Pembelajaran agama melalui ilmu sosial dapat mendekatkan umat beragama kepada nilai-nilai sosial budaya, termasuk memanfaatkan teknologi sebagai media pembelajaran, sehingga mempermudah pemahaman dan pengamalan ajaran-ajaran agama. Tanpa adanya upaya mengadopsi dan mengadaptasi model yang berkembang dalam kehidupan sosial atau teori-teori ilmu sosial tersebut, maka pemuka agama akan ditinggalkan oleh umatnya. 
Sepanjang sejarah, peradaban telah bergantung pada ilmu pengetahuan dan agama sebagai dua sistem utama pengetahuan yang telah membimbing pengembangan intelektual dan moral. Metode ilmu pengetahuan telah memungkinkan manusia untuk membangun pemahaman yang koheren. Pencerahan, pada kenyataannya, menandai titik balik penting dalam melepaskan kesadaran manusia dari belenggu pemahaman agama yang ortodoksi dan fanatisme. Melalui konsep ilmu sosial dapat memperkuat basis metode dan strategi pembelajaran agama bagi pemuka agama dan seluruh umat beragama.

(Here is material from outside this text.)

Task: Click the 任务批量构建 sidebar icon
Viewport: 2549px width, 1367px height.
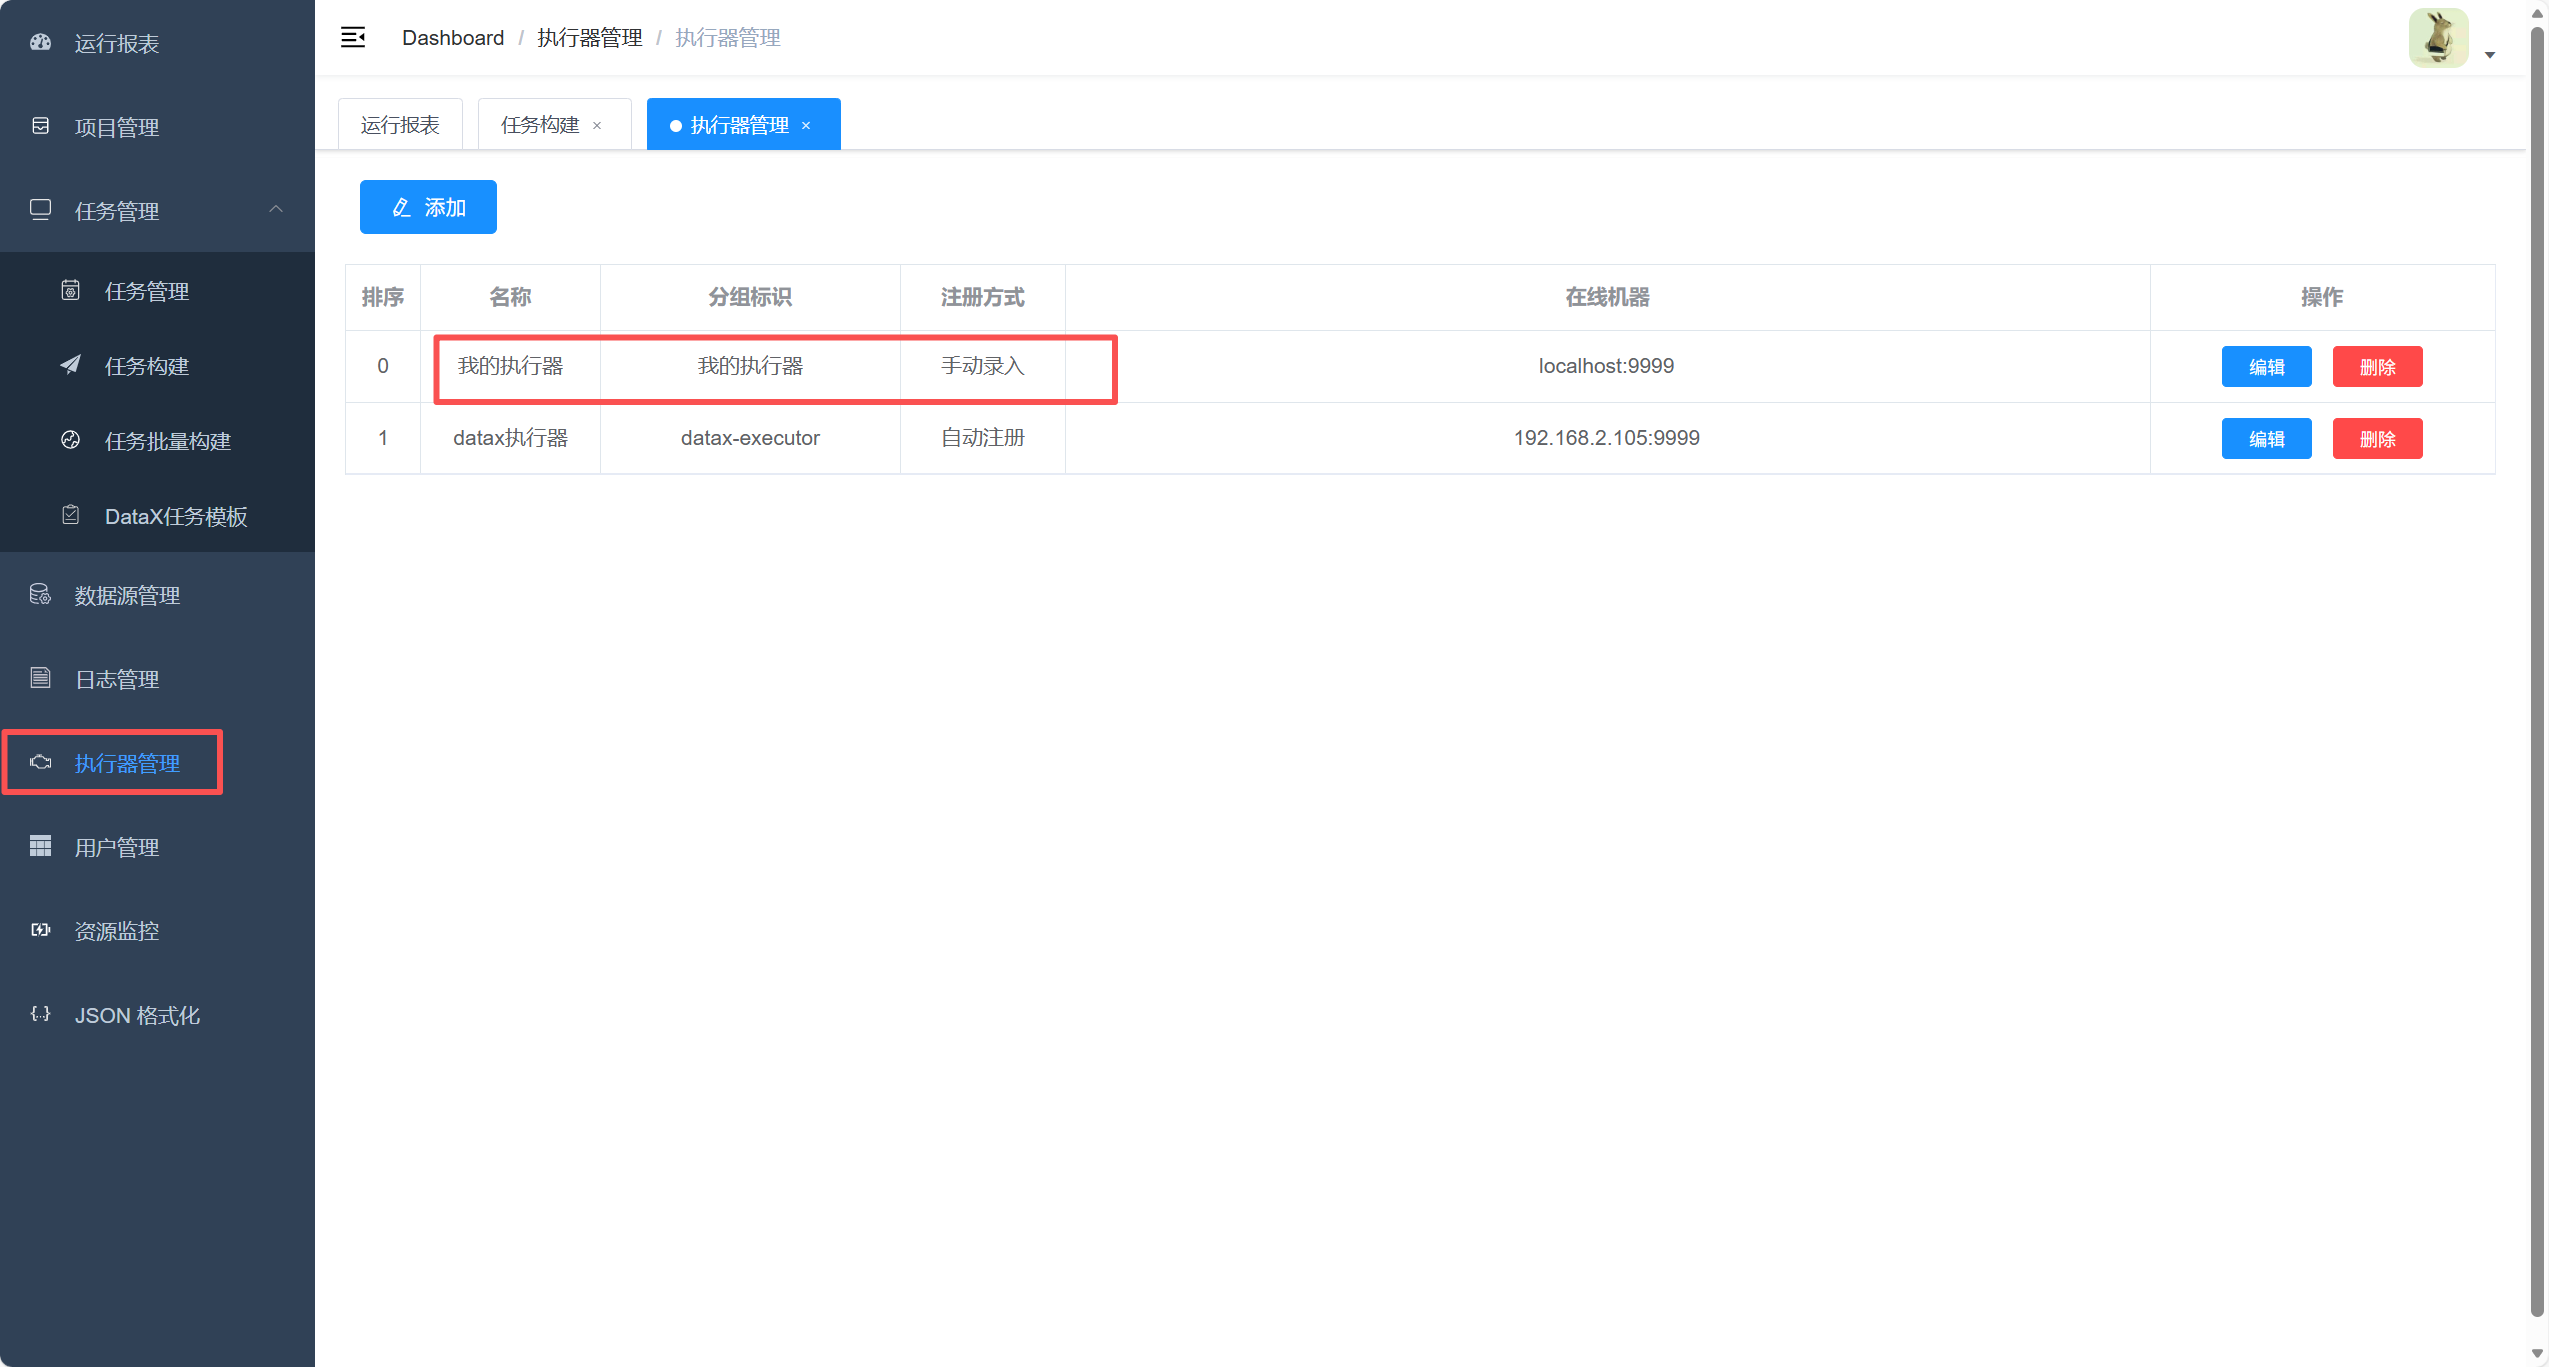Action: click(70, 440)
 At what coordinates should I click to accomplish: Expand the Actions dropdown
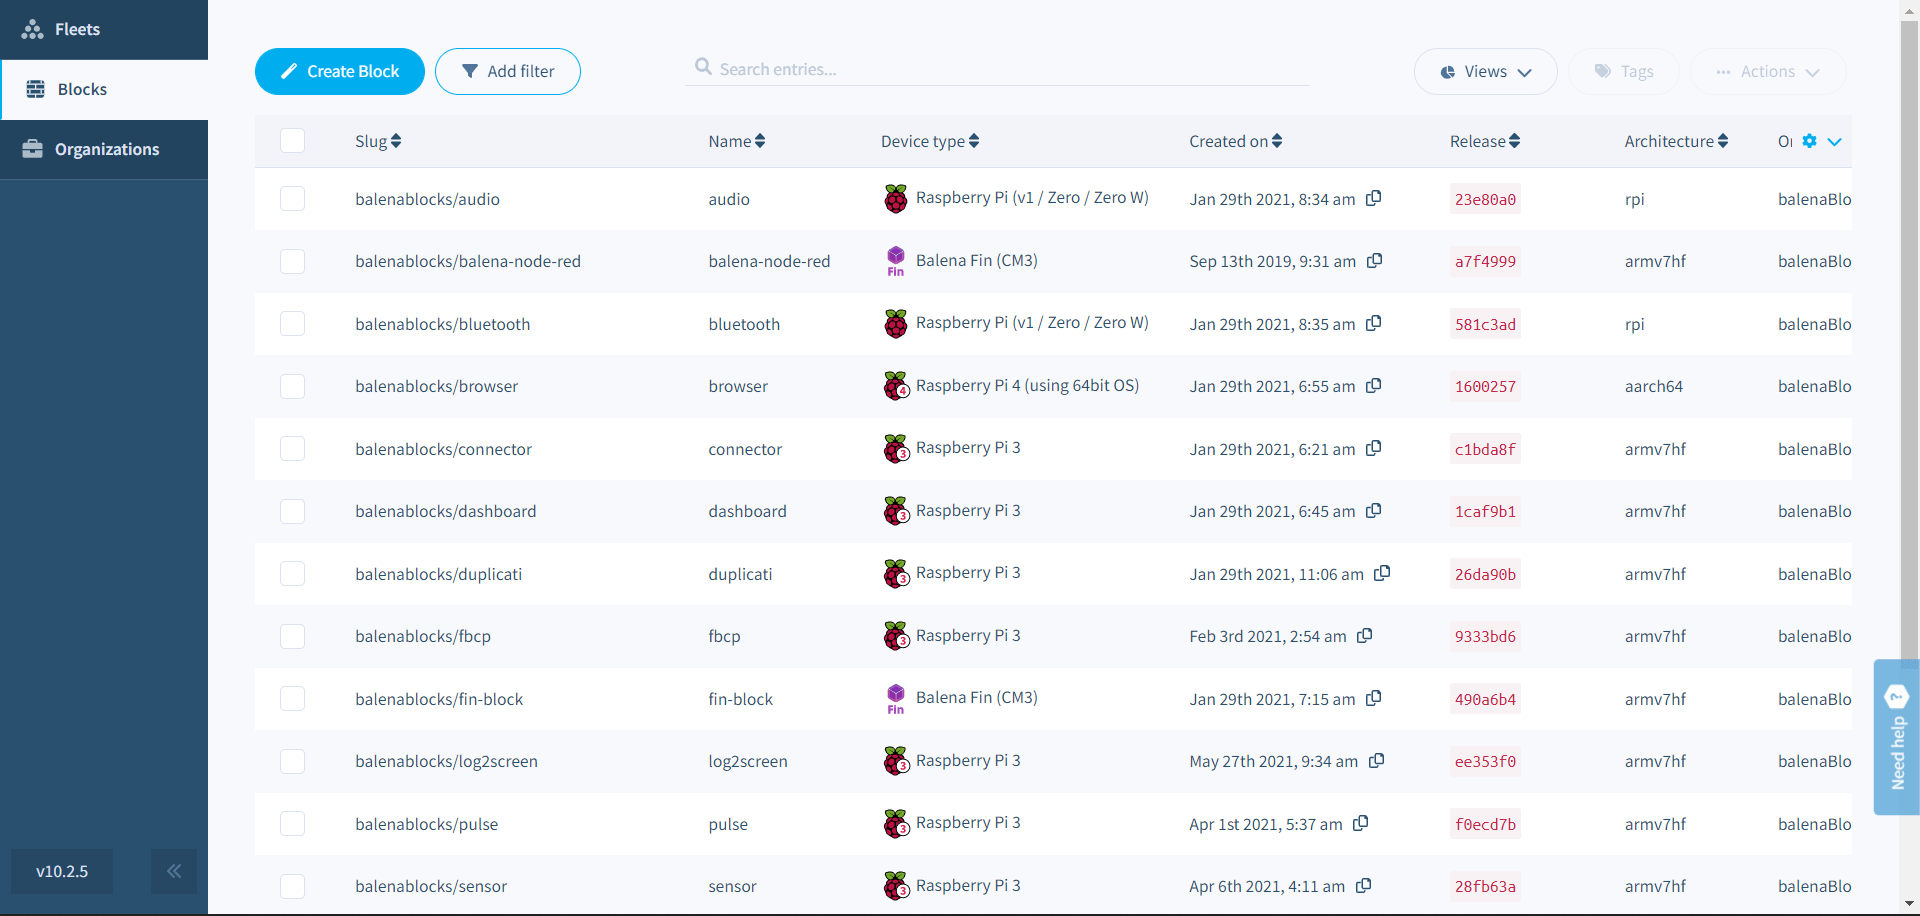pos(1768,71)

Dalam konteks globalisasi idiologi industrialisasi dan kapitalisme yang saat ini menjadi semakin problematik oleh karena basis rasionalitas cara berpikir banyak orang, sehingga dipandang perlu: (1) Para pemuka agama harus menjadi “Juru bicara” dari kelompoknya yang kepentingan mereka diartikulasikan dalam kehidupan sehari-hari, (2) Para ilmuwan sosial harus membangun komitmen dan kerjasama, dalam melihat persoalan-persoalan pada abab 21 ini dengan lebih kritis dan jujur, untuk kepentingan yang lebih besar yaitu kepentingan agama baik dalam konteks Indonesia maupun dalam konteks Global. Pentingnya Ilmu-ilmu sosial dalam pembelajaran agama yaitu memperkaya model dan metode penerapan dakwah bagi para pemuka agama, dengan mengadopsi unsur-unsur inovatif dan strategis dari berbagai cabang disiplin ilmu sosial.